» Prompt
Continue the news report below about the disputed letter on coal seam gas water and melons, starting right after its last sentence.

» Source passage
- - -
Mr O’Leary also claimed to have possession of an email written to the Darling Downs Health unit, which contacted the Australian Melon Association which in turn responded to Mrs Versteden, informing her that the fruit would not be from Chinchilla.
“She ignored this to suit her own made up agenda,” he said.
Mr O’Leary said another claim in the letter misrepresented a comment from the Australian Petroleum Production and Exploration Association’s Rick Wilkinson at a Victorian Farmers Federation (VFF) meeting on October 15 last year in Melbourne.
In the letter, the author claimed to have asked Mr Wilkinson if water from gas wells was going straight onto water melon plans and he responded “yes”.
“We have contacted representatives from the VFF who were present and facilitating this meeting and have they have stated that this alleged comment from Rick Wilkinson is false,” Mr O’Leary said.
“And there were approximately 20 people at that meeting who will confirm that this is again, a fabrication.
Mr Wilkinson told Fairfax Media that he did not state at the VFF meeting, “nor wish to leave any doubt that I might have stated, or implied that CSG water is used on food crops without applying the highest standards of testing, monitoring and treatment technologies”.
- - -
(Source data)
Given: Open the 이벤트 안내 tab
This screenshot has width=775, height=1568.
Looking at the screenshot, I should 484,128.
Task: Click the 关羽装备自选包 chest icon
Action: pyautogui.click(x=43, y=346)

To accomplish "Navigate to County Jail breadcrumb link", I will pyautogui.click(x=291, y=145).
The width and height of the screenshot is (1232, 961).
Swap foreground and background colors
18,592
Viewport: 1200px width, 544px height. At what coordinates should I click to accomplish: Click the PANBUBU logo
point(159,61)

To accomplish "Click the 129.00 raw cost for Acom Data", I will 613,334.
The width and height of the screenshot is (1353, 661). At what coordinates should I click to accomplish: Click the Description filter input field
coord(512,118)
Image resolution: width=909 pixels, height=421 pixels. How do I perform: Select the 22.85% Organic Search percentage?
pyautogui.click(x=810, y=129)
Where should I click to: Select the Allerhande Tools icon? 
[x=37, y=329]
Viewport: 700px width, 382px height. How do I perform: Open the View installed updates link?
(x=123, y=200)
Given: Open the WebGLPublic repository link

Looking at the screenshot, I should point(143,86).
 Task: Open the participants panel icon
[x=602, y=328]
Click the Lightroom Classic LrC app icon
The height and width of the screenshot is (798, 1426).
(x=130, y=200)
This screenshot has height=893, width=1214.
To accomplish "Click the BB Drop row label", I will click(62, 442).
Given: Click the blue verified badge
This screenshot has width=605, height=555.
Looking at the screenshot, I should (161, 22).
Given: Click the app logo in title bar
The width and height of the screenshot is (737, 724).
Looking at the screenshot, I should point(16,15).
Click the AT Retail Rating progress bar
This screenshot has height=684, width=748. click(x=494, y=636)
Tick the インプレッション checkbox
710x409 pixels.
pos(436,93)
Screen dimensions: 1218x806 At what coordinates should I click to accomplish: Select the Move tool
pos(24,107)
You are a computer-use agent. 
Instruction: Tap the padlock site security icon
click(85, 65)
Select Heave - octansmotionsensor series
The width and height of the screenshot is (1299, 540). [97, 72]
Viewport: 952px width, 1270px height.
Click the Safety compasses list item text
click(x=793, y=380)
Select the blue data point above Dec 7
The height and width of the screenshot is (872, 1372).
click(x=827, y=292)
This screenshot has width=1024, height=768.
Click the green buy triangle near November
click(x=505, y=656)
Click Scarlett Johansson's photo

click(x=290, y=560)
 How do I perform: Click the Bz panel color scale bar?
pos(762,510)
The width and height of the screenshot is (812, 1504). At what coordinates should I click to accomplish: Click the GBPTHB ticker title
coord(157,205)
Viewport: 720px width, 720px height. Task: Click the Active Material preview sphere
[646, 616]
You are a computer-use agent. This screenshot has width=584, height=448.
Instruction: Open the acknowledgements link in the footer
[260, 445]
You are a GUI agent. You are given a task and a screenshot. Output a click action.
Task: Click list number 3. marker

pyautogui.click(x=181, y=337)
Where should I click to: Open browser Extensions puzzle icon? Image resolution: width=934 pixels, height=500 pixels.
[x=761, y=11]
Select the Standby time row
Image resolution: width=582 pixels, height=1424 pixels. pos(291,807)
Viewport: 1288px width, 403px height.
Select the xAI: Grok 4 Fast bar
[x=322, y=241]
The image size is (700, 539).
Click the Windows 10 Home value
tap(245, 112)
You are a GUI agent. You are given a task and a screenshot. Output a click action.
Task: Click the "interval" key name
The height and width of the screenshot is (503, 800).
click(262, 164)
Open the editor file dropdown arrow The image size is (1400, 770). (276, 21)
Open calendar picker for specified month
- - -
» Solved exercise
“In particular, I did not say that untreated or untested CSG water was used directly on watermelon crops in Chinchilla as alleged in the newspaper letter,” he said.
“Water is a precious resource, and the gas industry objective is to either treat it for beneficial use, or store it for future generations,” he said.
“Generally this treatment uses reverse osmosis technologies, which are the same as that used to purify drinking water around the world, including for cities such as London, Singapore and Dubai.
“'Beneficial use' may include making it available for agricultural purposes.
“No CSG water is used for agriculture without some form of treatment, and testing for quality.
“For the Chinchilla weir project, the CSG water quality standard is determined by the Queensland Government Department of Environment and Heritage Protection and the Queensland Water Supply Regulator, taking into consideration environmental requirements and public health,” Mr Wilkinson said.
“The water is carefully treated and held to a high standard.”
In support of Mr Wilkinson, Mr O'Leary said: “I might also add that there is now only one rockmelon grower in the Chinchilla area and they, like the rest of us, are not impacted by the CSG industry and face the same high quality food safety standards, which they greatly exceed.”
Mr O’Leary acknowledged the information contained in his statement was not freely available to Dr Pascoe, Mr Jones and hundreds of other social media users.
“I have been assured by numerous parties that Dr David Pascoe and Alan Jones are honourable men and of a high moral integrity,” he said.
“I can only hope that these gentlemen live up to this praise and their hard work for rural communities will not be undermined by this one article … and that they publicly retract this nonsense before any more false (claims) of the Chinchilla melon industry take place.”
Mr O'Leary also took strong objection to a message posted on Dr David Pascoe’s Facebook page which was almost identical to the one read out by Mr Jones.
According to Mr O'Leary, it further politicised the issue around the Queensland government.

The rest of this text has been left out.